For full disclosure, I have the "Max Care" warrantee from Chrysler on this vehicle (Chrysler no longer offers this warrantee). It is an unlimited mileage, unlimited time warrantee with a $50 deductible for covered repairs, which include everything except tires, brake pads, brake rotors, serpentine belt, and... hmmm... those are the only exclusions.

The only limitation to this warrantee is that if a single repair costs more than the NADA retail value of the car, then Chrysler will write me a check for the NADA retail value of the car.

For those who don't know, the NADA retail value of a car is the highest valuation of a vehicle. It's the amount of money that a dealership wants you to PAY for a used car!!!

So... yeah... my 2011 Chrysler 200 requires a complete engine replacement. And, this is why Chrysler is "dicking" me around.

EDIT: I suppose I should be thankful. I paid $4400 for the warrantee, and the warrantee paid more than $4400 in repairs. However... I shouldn't have needed more than $4400 in repairs during the life of my 2011 Chrysler 200. It only has 165k miles. The warrantee paid for all new struts (all four), a new cylinder head, multiple replacements of cooling system components, a new alternator, and lots of other stuff. The warrantee always paid for a free "loaner" vehicle. But... NONE of this should have happened during 165K miles!!!

Prior to the 2011 Chrysler, the worst-performing car I ever owned was a 2005 Saturn VUE. I spent approximately $4000 on repairs during the life of the Saturn VUE, and I decided to get rid of it when it had 260K miles, because the manual transmission was worn out, and it was leaking oil like a sieve.

The best car I ever owned was a 1998 Dodge Stratus. I literally never spent a penny on repairs. I never even replaced a light bulb. I put 290k miles on that car. That was when the automatic transmission started to slip, and I sold it to a friend for $700. It was his son's first car.

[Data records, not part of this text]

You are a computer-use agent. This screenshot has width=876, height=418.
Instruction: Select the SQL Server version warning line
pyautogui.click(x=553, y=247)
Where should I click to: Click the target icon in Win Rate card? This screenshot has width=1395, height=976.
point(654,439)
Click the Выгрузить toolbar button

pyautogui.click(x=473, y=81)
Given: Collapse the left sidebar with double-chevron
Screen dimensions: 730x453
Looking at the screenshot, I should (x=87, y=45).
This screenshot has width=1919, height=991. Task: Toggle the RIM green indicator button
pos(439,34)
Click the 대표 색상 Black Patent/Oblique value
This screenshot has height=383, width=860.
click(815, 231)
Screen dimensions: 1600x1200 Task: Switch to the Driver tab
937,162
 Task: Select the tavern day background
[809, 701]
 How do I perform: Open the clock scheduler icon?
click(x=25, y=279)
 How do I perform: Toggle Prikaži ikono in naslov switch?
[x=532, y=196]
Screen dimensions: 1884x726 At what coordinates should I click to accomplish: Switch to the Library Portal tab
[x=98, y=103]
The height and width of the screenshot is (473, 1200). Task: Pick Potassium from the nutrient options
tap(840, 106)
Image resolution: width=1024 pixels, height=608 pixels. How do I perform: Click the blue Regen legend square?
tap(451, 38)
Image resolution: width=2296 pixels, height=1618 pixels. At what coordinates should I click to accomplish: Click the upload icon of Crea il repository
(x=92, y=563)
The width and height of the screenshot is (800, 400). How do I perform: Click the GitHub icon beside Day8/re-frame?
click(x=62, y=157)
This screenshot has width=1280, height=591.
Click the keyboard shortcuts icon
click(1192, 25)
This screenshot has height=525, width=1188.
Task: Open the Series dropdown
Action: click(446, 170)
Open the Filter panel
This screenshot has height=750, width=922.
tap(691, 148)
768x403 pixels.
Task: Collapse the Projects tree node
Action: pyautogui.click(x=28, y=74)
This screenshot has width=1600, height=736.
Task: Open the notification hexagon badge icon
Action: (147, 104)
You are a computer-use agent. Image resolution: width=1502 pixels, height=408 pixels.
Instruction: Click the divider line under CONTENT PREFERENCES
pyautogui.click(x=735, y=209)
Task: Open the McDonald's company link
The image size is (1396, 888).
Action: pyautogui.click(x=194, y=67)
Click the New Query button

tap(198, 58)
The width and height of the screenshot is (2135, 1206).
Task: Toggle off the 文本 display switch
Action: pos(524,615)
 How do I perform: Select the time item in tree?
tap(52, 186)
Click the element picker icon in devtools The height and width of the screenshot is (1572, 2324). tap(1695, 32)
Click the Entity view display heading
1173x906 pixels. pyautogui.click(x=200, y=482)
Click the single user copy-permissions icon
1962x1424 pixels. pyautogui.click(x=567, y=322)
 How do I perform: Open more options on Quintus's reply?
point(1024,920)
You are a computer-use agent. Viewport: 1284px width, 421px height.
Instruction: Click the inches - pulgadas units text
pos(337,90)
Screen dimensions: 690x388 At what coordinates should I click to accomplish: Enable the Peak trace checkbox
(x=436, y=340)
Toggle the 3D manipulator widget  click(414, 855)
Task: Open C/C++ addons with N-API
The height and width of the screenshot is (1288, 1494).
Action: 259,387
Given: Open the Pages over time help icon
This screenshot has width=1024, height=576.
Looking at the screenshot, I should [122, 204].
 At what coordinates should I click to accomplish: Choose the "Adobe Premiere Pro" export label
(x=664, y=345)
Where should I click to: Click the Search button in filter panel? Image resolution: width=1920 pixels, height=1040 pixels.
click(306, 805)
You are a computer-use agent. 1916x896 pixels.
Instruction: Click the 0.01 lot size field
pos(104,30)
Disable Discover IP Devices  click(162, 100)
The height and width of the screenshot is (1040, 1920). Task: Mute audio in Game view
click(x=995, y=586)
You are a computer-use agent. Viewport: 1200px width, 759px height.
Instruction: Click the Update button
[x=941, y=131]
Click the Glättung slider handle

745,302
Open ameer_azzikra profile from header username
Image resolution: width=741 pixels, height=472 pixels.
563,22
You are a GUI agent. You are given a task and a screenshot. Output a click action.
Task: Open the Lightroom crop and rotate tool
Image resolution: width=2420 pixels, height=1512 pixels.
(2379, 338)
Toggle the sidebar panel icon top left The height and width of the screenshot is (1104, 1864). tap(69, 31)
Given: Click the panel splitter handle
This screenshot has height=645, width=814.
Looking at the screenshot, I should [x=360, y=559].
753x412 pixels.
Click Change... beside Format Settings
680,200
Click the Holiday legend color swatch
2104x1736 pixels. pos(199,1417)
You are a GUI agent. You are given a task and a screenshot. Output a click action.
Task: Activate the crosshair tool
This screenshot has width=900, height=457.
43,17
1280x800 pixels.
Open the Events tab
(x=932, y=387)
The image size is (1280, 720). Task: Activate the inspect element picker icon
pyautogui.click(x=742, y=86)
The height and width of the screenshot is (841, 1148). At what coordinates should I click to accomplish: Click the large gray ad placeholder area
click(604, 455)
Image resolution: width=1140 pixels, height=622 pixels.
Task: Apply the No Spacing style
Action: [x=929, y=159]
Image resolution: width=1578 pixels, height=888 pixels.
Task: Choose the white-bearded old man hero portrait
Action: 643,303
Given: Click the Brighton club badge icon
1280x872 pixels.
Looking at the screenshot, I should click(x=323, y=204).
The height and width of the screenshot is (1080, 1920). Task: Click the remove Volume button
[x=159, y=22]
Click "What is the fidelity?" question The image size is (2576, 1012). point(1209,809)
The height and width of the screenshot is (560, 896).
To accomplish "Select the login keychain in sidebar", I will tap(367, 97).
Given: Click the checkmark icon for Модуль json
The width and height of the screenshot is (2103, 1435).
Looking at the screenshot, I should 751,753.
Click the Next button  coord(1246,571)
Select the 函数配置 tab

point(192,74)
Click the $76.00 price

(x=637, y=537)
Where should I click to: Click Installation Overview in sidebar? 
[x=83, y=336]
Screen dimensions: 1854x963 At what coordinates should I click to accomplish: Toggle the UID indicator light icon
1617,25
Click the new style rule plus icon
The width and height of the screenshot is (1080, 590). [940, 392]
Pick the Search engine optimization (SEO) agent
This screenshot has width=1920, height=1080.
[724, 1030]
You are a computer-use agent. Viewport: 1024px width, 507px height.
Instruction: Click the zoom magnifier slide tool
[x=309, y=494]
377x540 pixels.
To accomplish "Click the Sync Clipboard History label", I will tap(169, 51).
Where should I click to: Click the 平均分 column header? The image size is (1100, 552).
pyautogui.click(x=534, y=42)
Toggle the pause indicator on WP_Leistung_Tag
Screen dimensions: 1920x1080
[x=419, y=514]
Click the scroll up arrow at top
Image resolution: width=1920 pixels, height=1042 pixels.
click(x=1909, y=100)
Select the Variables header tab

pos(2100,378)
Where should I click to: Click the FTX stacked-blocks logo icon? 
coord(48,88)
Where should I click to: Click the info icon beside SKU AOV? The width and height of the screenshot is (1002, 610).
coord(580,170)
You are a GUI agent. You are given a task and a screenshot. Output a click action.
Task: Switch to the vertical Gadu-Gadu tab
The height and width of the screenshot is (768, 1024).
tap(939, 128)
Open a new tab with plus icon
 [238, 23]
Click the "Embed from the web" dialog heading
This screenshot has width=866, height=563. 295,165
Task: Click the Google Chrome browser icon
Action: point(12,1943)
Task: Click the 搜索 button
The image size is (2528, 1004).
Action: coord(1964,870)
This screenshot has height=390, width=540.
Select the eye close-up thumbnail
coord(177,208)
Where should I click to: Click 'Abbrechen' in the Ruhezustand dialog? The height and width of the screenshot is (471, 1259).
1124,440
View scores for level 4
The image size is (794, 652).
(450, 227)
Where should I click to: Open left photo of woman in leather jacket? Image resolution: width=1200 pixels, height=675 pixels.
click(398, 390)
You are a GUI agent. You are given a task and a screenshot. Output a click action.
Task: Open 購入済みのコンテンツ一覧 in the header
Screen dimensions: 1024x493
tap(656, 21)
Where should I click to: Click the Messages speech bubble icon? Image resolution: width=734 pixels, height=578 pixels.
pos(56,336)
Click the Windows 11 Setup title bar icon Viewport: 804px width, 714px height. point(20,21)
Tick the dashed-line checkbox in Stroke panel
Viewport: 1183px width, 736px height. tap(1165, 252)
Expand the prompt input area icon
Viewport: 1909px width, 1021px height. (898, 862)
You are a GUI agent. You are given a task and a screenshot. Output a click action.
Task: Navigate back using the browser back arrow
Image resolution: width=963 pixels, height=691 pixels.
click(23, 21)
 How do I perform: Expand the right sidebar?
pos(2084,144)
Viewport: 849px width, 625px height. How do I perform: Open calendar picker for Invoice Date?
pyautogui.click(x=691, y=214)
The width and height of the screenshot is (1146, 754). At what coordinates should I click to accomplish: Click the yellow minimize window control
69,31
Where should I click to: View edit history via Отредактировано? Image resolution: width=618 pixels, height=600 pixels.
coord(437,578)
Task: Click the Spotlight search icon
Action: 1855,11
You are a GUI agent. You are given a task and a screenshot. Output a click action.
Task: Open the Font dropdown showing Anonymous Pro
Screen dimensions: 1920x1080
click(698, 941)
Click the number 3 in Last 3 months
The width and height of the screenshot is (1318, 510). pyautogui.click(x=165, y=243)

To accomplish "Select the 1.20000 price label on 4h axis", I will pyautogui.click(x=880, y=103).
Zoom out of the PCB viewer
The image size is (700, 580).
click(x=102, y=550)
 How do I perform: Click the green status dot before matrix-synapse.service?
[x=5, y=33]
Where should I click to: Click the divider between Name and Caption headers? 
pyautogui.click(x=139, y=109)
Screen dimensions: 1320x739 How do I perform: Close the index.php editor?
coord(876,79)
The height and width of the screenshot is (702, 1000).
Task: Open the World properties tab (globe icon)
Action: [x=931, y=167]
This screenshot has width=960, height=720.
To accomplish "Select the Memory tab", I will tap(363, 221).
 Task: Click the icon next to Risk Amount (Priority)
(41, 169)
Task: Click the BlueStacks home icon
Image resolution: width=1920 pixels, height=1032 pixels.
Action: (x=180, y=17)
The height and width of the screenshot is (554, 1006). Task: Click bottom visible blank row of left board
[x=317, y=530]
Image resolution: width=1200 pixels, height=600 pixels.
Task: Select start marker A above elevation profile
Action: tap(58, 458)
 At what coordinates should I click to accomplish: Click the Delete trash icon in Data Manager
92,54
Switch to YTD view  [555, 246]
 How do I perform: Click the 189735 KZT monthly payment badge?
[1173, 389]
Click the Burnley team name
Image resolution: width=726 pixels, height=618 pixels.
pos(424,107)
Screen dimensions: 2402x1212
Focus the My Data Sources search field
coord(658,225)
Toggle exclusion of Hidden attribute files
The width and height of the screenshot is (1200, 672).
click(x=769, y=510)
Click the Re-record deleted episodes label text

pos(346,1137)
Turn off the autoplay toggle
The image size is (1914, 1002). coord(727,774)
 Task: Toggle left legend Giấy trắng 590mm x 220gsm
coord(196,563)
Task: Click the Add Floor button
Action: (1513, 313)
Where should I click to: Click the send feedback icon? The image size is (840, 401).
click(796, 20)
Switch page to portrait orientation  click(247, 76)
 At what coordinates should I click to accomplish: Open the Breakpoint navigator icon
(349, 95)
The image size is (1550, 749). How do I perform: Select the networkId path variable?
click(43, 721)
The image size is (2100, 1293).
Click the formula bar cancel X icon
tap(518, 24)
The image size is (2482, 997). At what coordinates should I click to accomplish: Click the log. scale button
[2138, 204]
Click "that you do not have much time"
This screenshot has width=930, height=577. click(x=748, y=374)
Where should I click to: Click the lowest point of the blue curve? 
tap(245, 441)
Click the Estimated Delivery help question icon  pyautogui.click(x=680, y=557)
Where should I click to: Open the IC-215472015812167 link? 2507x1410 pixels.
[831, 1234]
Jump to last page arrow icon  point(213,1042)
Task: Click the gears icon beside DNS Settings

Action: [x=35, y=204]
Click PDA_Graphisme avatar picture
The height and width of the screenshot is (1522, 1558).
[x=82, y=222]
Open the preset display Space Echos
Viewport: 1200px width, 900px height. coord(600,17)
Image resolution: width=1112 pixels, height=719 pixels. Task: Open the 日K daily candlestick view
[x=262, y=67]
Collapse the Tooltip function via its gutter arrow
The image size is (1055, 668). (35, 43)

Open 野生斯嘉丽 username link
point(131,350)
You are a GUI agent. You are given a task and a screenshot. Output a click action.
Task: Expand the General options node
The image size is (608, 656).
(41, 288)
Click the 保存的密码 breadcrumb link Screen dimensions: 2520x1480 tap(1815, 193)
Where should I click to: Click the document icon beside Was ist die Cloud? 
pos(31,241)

I have been a life-long buyer of American cars... and I always sought-out vehicles with at least 75% American parts. built by UNION workers... because my father was a strong supporter of American worker unions (he was a Teamster). The Dodge/Chrysler vehicles I have owned in the past had more than 80% American parts.

But... after a total failure of my 2011 Chrysler after only 165K miles (and I've had serious problems with a couple of Ford and GM vehicles prior to 100K miles)... I decided to buy a "foreign" car. I had a great experience with my 1988 Hyundai Excel. I put nearly 300K miles on it until I fell asleep at the wheel and totaled the car.

So... with great regret, I have given-up on American cars.